Xiaomi’s weird launch

Xiaomi 11T Pro angled front on rock

Yesterday, Xiaomi launched its Xiaomi 11T series, though still focusing on Europe and Asia over sales in the US. 

What you need to know:

  • The Xiaomi 11T Pro (the Mi branding is dead now, remember) leads the series, with a Snapdragon 888, 6.67-inch AMOLED display that looks great, solid battery life with super-fast 120W charging, and a triple camera, focusing on a 108MP main shooter. 
  • To keep costs down, Xiaomi skimped on the IP rating, went for a cheaper plastic build, left out wireless charging, and started the base model with 8GB/128GB at €649 (~$650, before tax).
  • Depending on your region, it does battle with the likes of the vanilla OnePlus 9 ($649), Motorola Edge ($699), iPhone 13 ($699) and the Galaxy S21 FE, whenever Samsung finally launches that in the next few weeks or so.
  • Reviews are out already and they’re only ok. 
  • The 11T Pro looks like a powerful set of components that don’t quite stack together thanks to a middling camera and cheap build feel.
  • Verdict: “Xiaomi aimed high with the 11T Pro, but didn’t quite reach its target. The phone has plenty going for it, such as a gorgeous display, top performance, and blazing fast charging, but the cameras are middling and there are several missing features that hurt its overall appeal.” 

The non-phone weirdness:

The proximity of the launch to Apple’s event by a day made Xiaomi’s already clumsy marketing feel wildly off-piste.

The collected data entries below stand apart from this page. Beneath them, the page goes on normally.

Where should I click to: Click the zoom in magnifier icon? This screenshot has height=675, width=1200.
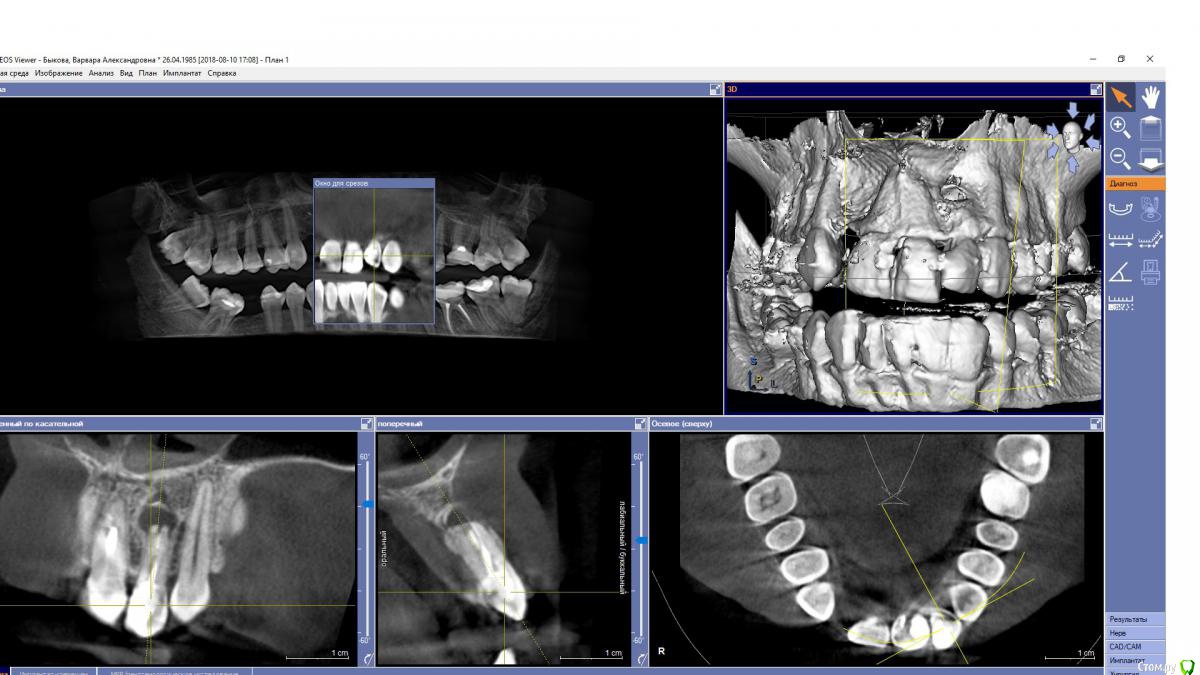pos(1121,127)
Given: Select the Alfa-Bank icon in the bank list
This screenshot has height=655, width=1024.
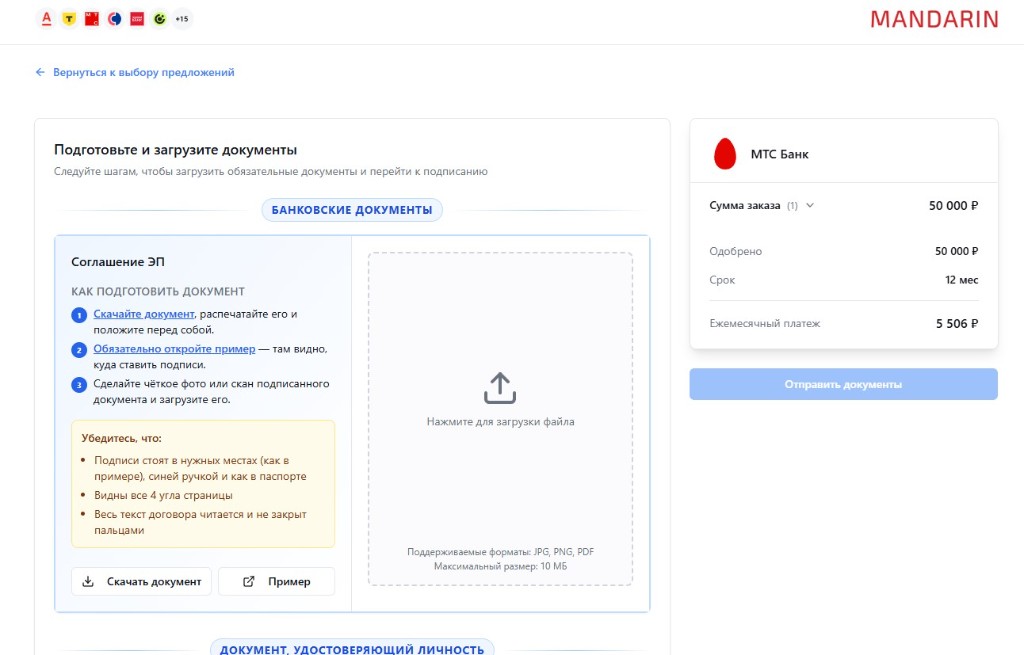Looking at the screenshot, I should (46, 18).
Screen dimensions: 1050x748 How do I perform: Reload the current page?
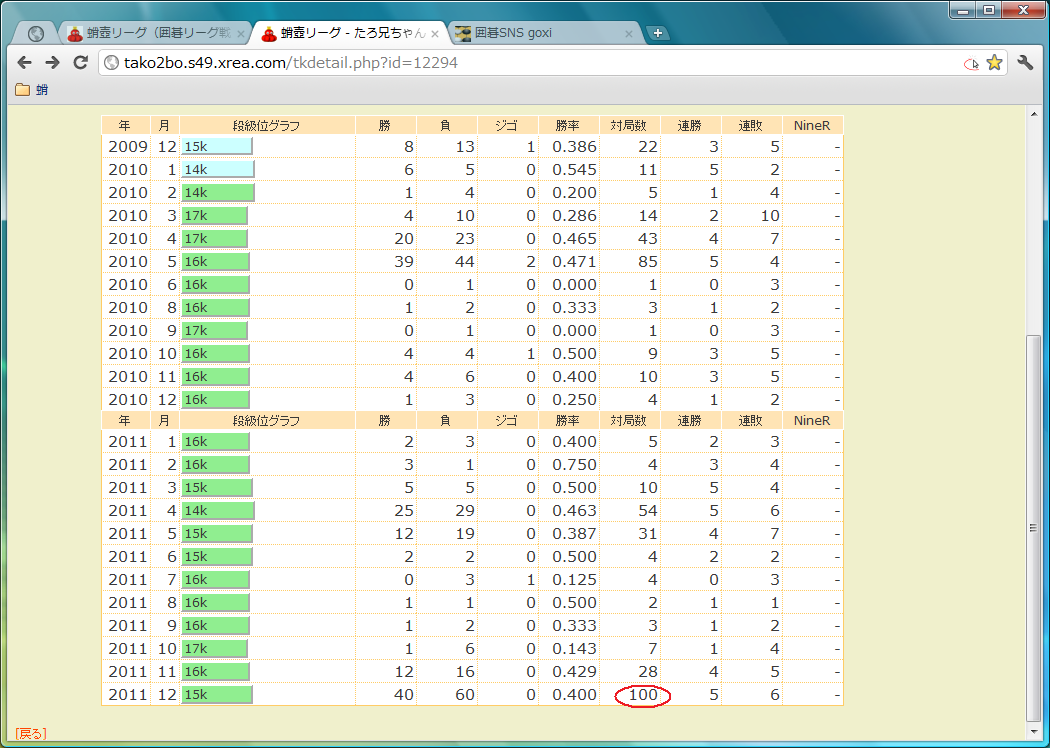[x=80, y=63]
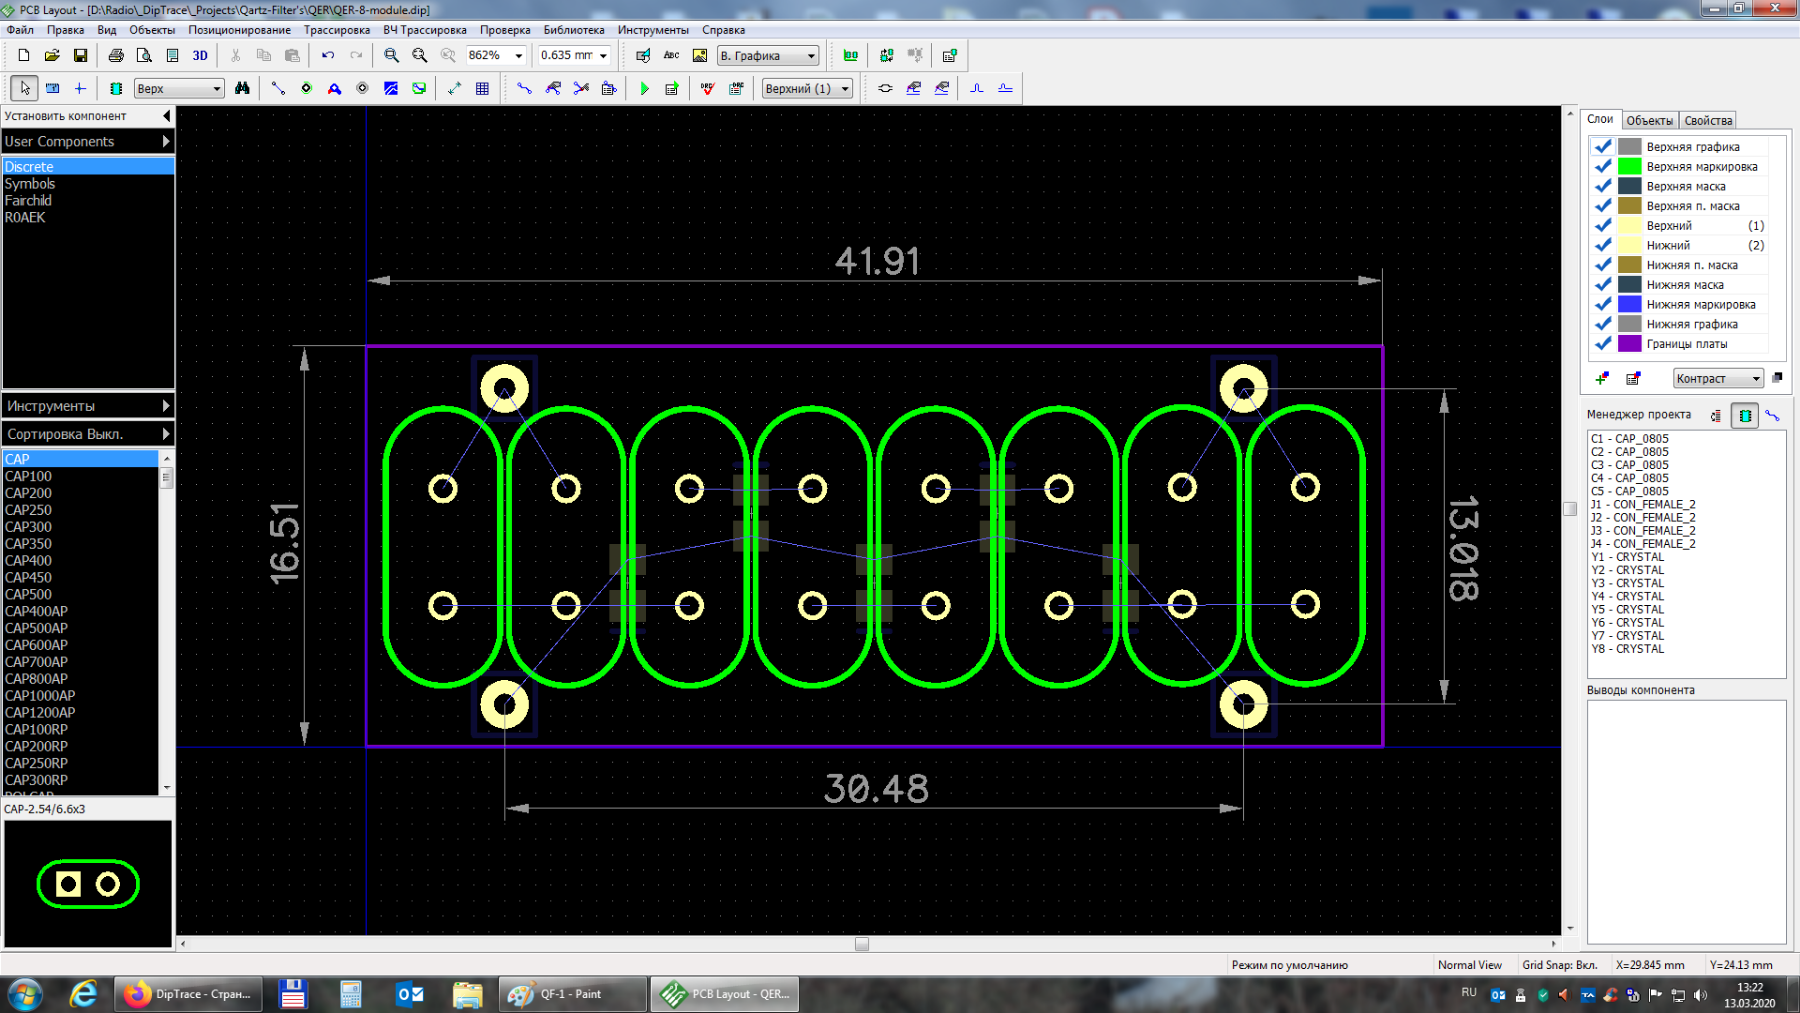The image size is (1800, 1013).
Task: Click the 3D preview toolbar icon
Action: point(200,56)
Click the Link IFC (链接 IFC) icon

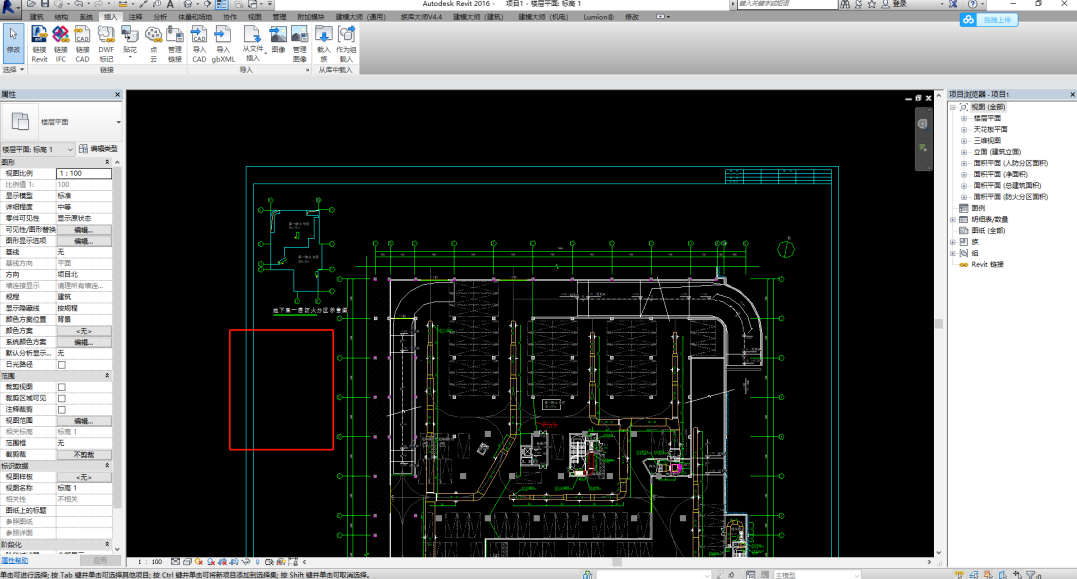click(61, 44)
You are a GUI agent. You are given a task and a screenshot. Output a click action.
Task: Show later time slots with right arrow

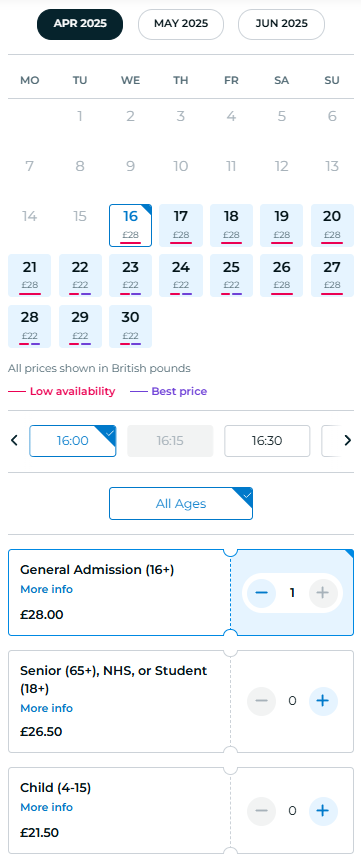tap(347, 440)
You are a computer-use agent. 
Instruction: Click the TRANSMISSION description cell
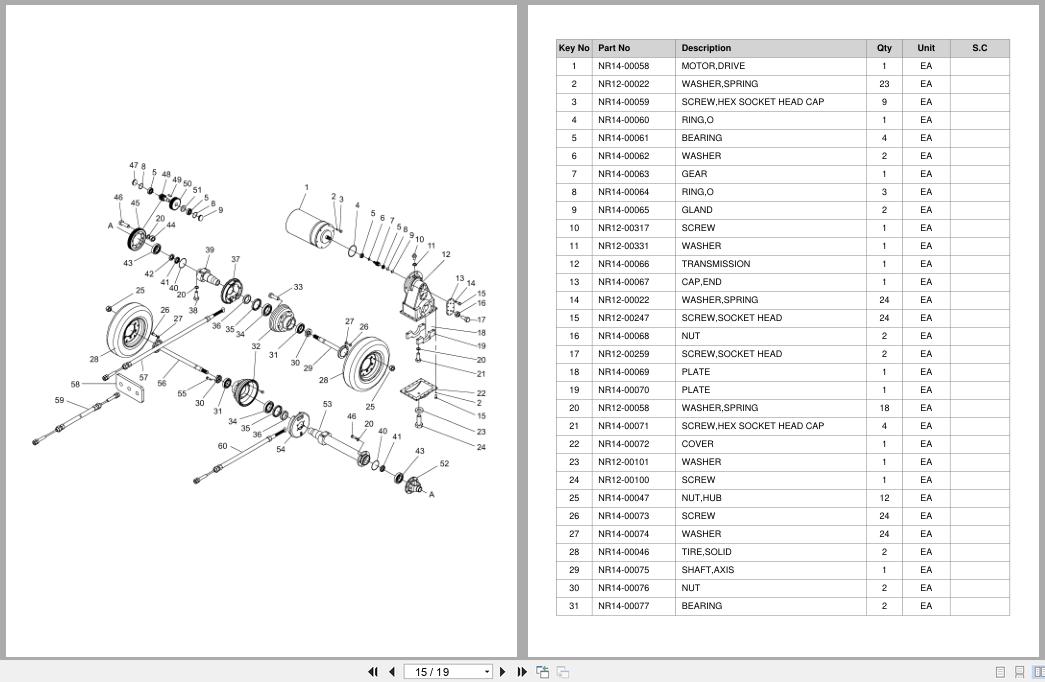[x=716, y=264]
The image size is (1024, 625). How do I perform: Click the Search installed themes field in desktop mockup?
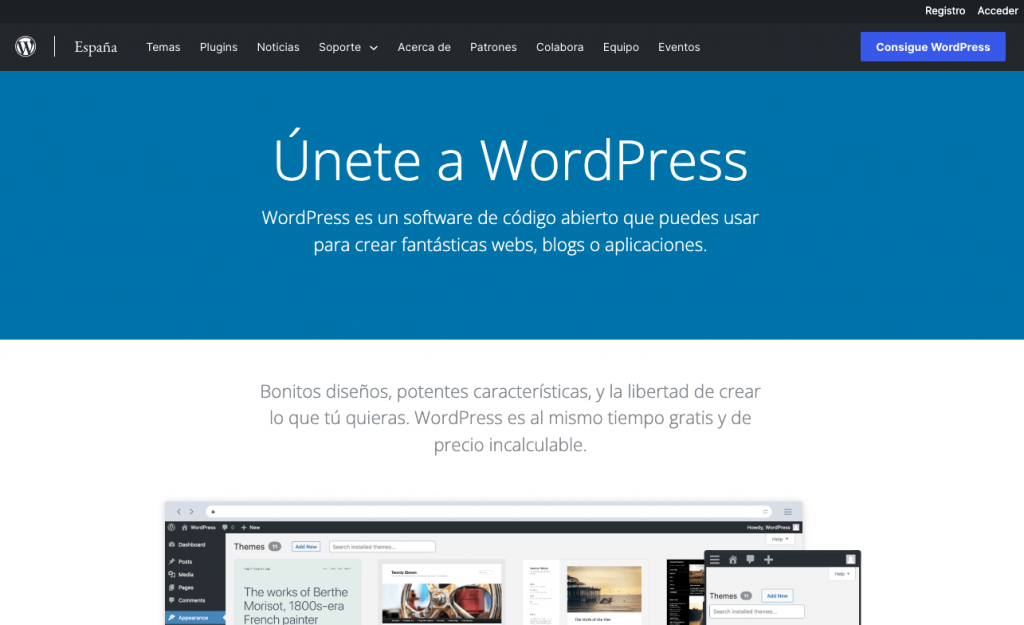[382, 547]

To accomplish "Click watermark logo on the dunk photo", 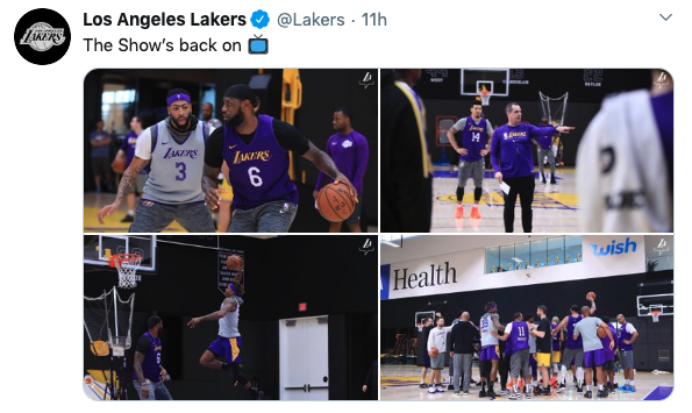I will point(366,247).
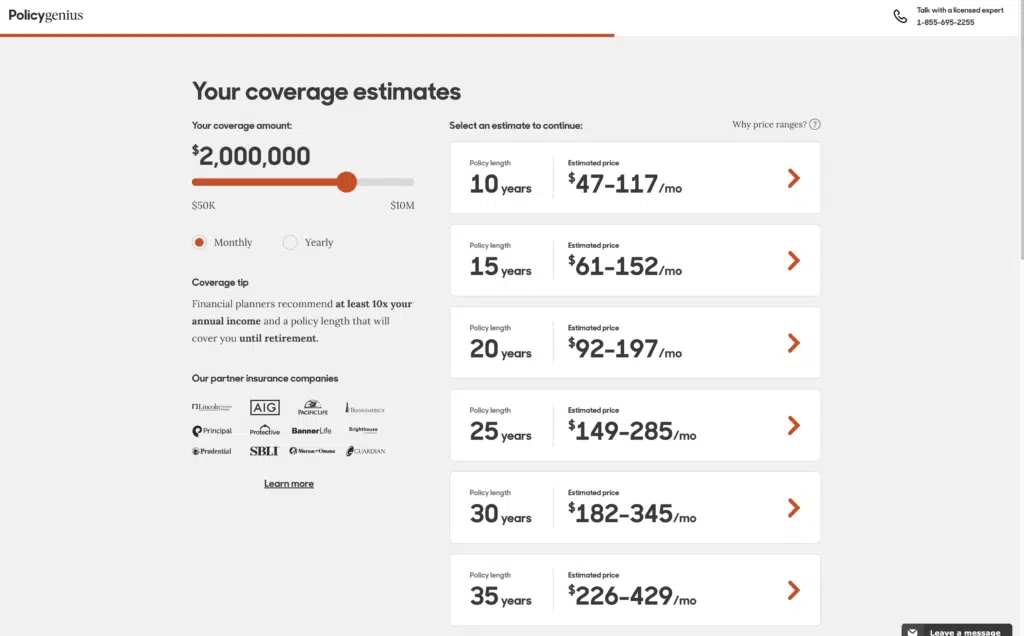1024x636 pixels.
Task: Click the envelope icon in message widget
Action: pos(913,632)
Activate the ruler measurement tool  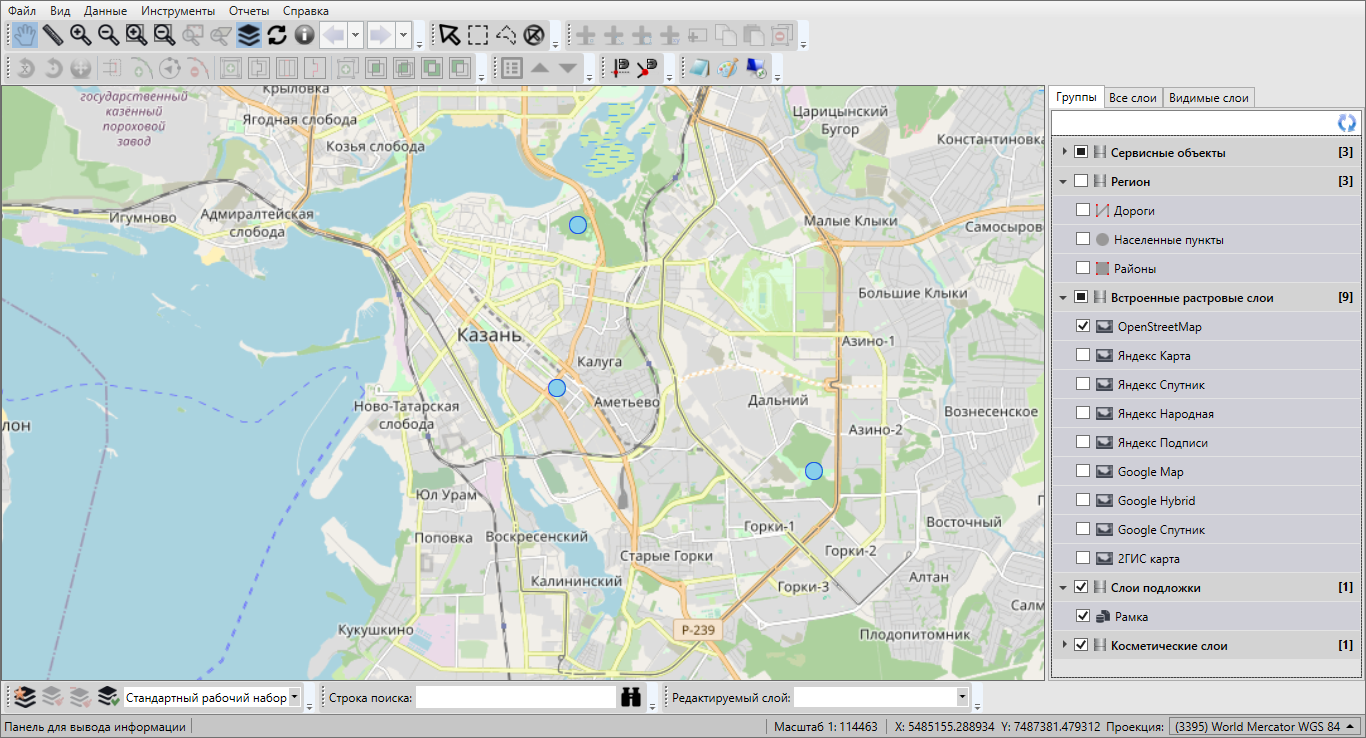52,35
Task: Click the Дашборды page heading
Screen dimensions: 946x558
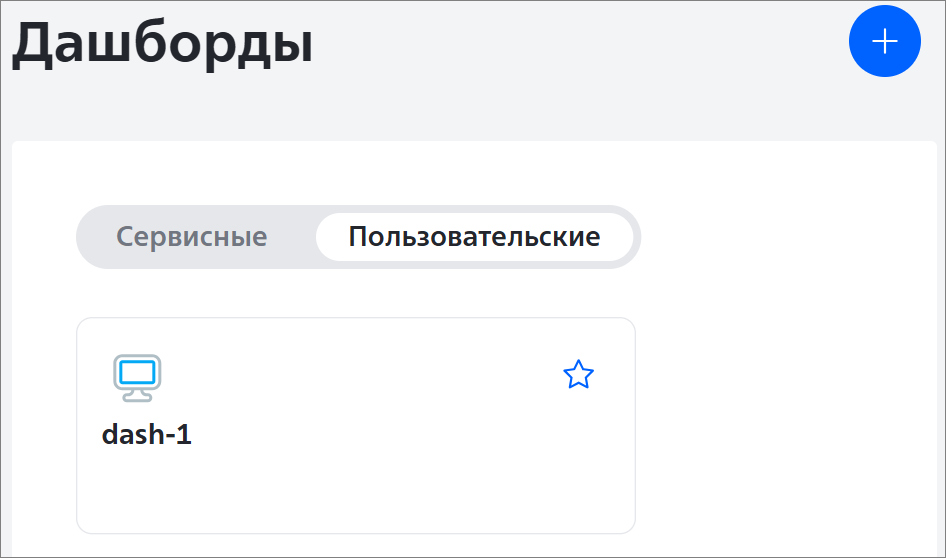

  • Xiaomi is odd in that it is really really good at solid, value-packed smartphones, and flagships that tick plenty of boxes.
  • But marketing is not at all its strength. Its best marketing efforts are its prices, not its launches. 

cinemagic

In a flashy two-hour launch, Xiaomi was distracted by fashion and movie making rather than the details of its devices. 

  • It was slick and big-budget and scenic and expensive, but Xiaomi’s time was spent on wildly strange elements.
  • Xiaomi confusingly showed more than half a dozen short films. 
  • It said the word “Cinemagic” (Cinema Magic) more than a dozen times as its tagline for the 11T series.
  • Xiaomi showed off a collaboration with French fashion editor Carine Roitfeld.
  • Supermodel Coco Rocha posed with the Mi 11 Lite NE in a one-minute long video.
  • None of it really felt like it belonged or worked cohesively.

I spent a lot of time wondering why this was Xiaomi’s approach. Obviously, Xiaomi is going for the marketing effect of brand aspiration; it’s not focusing exclusively on Hollywood moviemakers and fashionistas and so on to buy its phone.

  • A basic marketing tenet is to associate with glamor, to make people start to believe your phone is better and more valuable. 
  • It’s social psychology, celebrity effect, and so on.
  • So, Xiaomi thought to associate its brand with Hollywood and fashion; not so much the nerds and geeks wondering if a phone has an IP rating.
  • Apple manages this without feeling like it’s trying. 
  • Xiaomi felt like it was much wider off the mark.

Also: Xiaomi’s new Pad 5 tablet has gone global, will launch in Europe for €349.

Roundup

💵Apple’s premium smartphone success in the $800+ and $400+ market is leaving Samsung behind (Android Authority).

🍟Specs of Tensor chip in Google Pixel 6 sound like they’re here, but if so they’re confusing due to a mix of new and old CPU cores. Speaking of chips, Google sold potato chips in Japan for a moment (Android Authority).

🍎 Apple’s iPhone 13 event that barely mentioned 5G: 90 seconds in 80 minutes, despite last year’s major highlight of 5G. It proves how rocky it’s been (CNET).

📉Hints that Oppo is struggling: Oppo has merged operations with OnePlus as we know, but it has downsized by 20% and cut key divisions (Bloomberg).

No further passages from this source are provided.